Ten drivers contributed to this unusually favourable macro-economic and geopolitical period, and these have since predominantly turned amber or red. These are:
• Stable economic growth
• China’s contribution to global growth
• Globalisation
• Technology and productivity
• Debt and deficits under control
• A ‘peace’ dividend
• Well-behaved monetary and fiscal policy
• Organised labour
• Commodity prices
• AI may be transformative/China Xing deflation.

The only three drivers still contributing to the economy are transformative AI, China exporting deflation, and technology's contribution to productivity.

Thus, investing during this normalisation cycle will undoubtedly be challenging, with financial markets likely to remain highly volatile as they digest the new macro environment unfolding and respond to the increasing number of geopolitical risks that loom large.

In this uncharted territory, caution and careful selection will be the order of the day when making asset allocation and security selection decisions. Cash will remain king’ish as long as interest rates remain elevated and financial market conditions are unpredictable.

Fixed income assets are expected to offer attractive opportunities during normalisation, given their relatively high yields and risk diversification properties. Yields are finally compensating investors for risk after 15 years of low interest rates, and bond returns will be supported by declining rate expectations following the significant rise in interest rates to their highest levels in decades since 2022. This provides fixed-interest investors with downside protection in the event of a recession.

In the equity market, return prospects will largely be determined by listed companies' earnings, valuations, and fundamentals. Valuations are generally reasonable globally, barring the Magnificent 7 technology stocks and the slightly more expensive remaining US stocks. Stocks in China, Europe and the UK are trading at attractive levels, but economic conditions remain challenging.

What makes selection so important is that the performance across sectors has varied significantly. While IT, growth, and consumer discretion stocks have done well, other sectors haven’t done nearly as well.

These mega-cap stocks are currently expensive, trading at a forward PE of 29 times compared with the 21 times valuation of the entire index, according to Bloomberg data on February 26 this year. Some, like Tesla, fell short of investor expectations when the company missed Wall Street estimates for quarterly profit and revenue. Notwithstanding the Magnificent 7s historically high valuations, these stocks are the future, and if the world goes into recession, you definitely want to have some kind of exposure to stocks that will benefit from transformative AI.

- _Data provided_
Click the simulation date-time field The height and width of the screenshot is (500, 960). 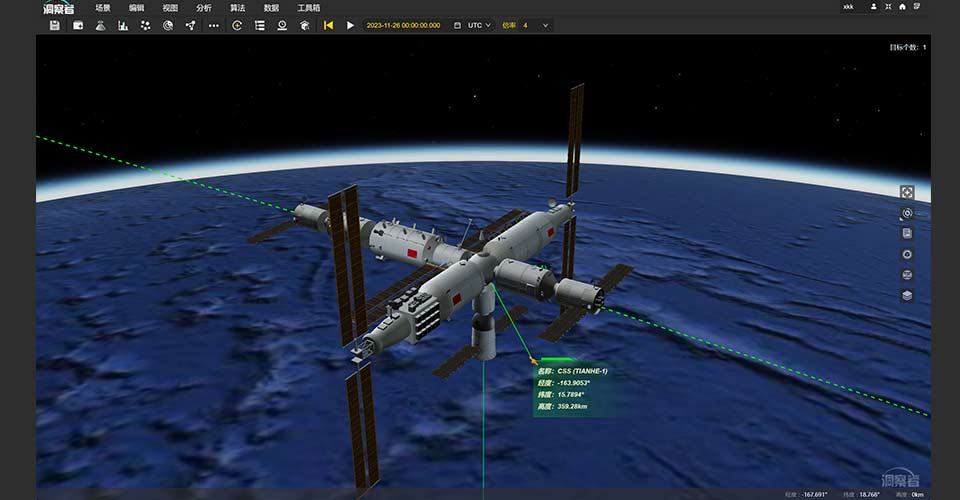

- _Task objective_
Set down the stretch of the investment outlook text above from "The only three" through "contribution to productivity.", copying it word for word.

- _Solution for this task_
The only three drivers still contributing to the economy are transformative AI, China exporting deflation, and technology's contribution to productivity.